Inconsistent UnitTest Results on MacOS

adithyabsk commented 6 years ago

I was running test cases on my mac and it seems that some of the tests were failing due to the results not being what was expected. I was lead on this path while running a toy example with the random seed set which produced different results and I found that the unit tests were failing on the MacOS platform. For example:

Traceback (most recent call last): File ".../auto-sklearn/test/test_pipeline/components/regression/test_base.py", line 97, in test_default_boston_iterative_sparse_fit "default_boston_iterative_sparse_places", 7)) AssertionError: -4.3762864606281644e+27 != -5.121789391983587e+27 within 7 places

Here is a toy example:

import numpy as np
import pandas as pd
from sklearn.model_selection import train_test_split

from autosklearn.classification import AutoSklearnClassifier

seed = 0
np.random.seed(seed)
X = np.array([0] * 50 + [1] * 50).reshape((-1, 1))
y = np.array([0] * 50 + [1] * 50)
X_train, X_test, y_train, y_test = train_test_split(X, y, test_size=0.1)

est = AutoSklearnClassifier(time_left_for_this_task=20, seed=seed)
est.fit(X, y)
print(est.predict_proba(X_test))

My output between runs would be variable. For example:

[[0.95693356 0.04306644] [0.04306707 0.95693293] [0.95693356 0.04306644] [0.04306707 0.95693293] [0.04306707 0.95693293] [0.04306707 0.95693293] [0.95693356 0.04306644] [0.04306707 0.95693293] [0.04306707 0.95693293] [0.04306707 0.95693293]]

--and--

[[0.94460547 0.05539453] [0.05342438 0.94657562] [0.94460547 0.05539453] [0.05342438 0.94657562] [0.05342438 0.94657562] [0.05342438 0.94657562] [0.94460547 0.05539453] [0.05342438 0.94657562] [0.05342438 0.94657562] [0.05342438 0.94657562]]

I would get a variable number of these errors specifically in the regression and classification unit test sections. Do you have any idea what might be causing this.

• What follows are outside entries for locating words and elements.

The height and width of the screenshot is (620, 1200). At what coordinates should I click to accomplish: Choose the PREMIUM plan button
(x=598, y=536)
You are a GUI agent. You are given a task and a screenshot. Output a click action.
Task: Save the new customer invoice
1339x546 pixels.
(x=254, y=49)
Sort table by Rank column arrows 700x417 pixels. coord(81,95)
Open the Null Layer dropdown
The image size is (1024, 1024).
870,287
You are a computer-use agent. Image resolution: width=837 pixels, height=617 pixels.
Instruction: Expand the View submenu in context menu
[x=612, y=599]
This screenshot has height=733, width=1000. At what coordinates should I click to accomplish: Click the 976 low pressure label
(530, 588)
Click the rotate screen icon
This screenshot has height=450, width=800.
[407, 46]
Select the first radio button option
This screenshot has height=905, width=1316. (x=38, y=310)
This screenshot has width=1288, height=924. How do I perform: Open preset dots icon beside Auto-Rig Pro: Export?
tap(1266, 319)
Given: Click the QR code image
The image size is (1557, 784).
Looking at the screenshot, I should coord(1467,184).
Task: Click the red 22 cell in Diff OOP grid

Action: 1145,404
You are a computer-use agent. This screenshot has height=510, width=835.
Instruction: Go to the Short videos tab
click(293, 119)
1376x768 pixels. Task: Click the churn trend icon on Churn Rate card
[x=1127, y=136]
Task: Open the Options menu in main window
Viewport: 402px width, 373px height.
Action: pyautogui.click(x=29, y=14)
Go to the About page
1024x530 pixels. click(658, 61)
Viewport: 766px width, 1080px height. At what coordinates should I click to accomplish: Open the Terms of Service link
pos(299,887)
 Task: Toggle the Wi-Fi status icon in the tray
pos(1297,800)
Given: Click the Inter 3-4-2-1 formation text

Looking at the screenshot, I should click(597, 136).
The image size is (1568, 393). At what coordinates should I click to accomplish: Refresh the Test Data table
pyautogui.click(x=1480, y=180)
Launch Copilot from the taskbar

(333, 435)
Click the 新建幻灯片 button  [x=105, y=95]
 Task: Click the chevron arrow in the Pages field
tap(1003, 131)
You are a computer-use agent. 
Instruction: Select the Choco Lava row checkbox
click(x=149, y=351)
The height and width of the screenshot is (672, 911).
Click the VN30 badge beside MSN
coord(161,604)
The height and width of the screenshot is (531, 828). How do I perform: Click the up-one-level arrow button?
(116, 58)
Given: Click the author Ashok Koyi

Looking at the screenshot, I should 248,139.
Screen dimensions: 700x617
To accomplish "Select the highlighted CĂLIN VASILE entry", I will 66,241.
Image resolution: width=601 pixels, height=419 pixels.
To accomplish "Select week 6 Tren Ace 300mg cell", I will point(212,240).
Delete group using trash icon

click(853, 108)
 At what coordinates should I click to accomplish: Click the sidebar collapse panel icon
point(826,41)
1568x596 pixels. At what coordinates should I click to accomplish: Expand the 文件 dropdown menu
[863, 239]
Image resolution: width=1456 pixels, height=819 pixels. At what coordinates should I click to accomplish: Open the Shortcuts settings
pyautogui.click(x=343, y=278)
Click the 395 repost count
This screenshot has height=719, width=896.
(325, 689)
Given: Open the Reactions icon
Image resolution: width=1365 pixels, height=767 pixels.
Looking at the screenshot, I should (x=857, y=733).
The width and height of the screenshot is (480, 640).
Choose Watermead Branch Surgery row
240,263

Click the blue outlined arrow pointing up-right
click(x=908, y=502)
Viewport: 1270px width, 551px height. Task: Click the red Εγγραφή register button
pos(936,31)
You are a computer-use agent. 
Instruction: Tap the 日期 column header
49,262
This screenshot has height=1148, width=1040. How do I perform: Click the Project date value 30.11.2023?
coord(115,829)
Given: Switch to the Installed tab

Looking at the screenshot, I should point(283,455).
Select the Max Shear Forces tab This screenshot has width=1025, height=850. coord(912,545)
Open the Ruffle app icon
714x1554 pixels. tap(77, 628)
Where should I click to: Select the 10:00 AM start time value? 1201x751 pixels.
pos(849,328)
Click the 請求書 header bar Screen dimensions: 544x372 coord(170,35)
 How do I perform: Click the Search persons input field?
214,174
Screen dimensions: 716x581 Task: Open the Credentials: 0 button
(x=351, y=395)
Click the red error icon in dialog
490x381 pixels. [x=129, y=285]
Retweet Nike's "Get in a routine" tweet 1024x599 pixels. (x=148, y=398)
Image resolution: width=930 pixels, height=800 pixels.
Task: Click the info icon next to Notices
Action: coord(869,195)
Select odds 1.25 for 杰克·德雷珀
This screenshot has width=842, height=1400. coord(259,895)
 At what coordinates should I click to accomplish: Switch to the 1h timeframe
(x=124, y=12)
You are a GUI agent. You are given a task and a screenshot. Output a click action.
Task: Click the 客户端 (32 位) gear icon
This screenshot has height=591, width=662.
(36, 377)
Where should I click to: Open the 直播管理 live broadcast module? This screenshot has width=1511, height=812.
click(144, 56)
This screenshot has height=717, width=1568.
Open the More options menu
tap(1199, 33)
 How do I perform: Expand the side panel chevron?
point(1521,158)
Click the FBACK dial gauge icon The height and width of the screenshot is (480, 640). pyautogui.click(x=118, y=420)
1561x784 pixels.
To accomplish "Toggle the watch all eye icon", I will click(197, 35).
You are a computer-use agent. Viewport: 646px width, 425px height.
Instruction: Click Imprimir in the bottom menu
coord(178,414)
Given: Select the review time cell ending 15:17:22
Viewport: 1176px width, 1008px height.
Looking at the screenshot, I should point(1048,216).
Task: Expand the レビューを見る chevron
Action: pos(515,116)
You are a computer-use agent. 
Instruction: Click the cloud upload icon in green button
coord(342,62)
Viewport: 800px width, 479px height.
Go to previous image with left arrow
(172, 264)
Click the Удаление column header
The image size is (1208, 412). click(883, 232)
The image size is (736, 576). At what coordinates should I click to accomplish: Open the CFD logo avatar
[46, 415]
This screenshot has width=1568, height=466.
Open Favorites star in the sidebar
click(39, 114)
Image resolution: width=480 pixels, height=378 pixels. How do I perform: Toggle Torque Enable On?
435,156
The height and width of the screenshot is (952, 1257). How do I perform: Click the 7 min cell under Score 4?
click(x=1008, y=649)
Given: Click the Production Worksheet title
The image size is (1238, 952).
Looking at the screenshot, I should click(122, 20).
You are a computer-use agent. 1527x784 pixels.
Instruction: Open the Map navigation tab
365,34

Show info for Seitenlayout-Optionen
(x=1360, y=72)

Relavent versioning info: MacOS 10.13.6 Python 3.6 sklearn 0.19.1 autosklearn 0.4.0

mfeurer commented 6 years ago

Unfortunately, I don't know what's happening here. As there is no fast and open CI system for MacOS we can also not provide running unit tests and therefore not support it. However, as long as only the performance comparisons are off by a bit it should not be a big deal.

Just out of curiosity: is this a system python or did you install it with AnaConda?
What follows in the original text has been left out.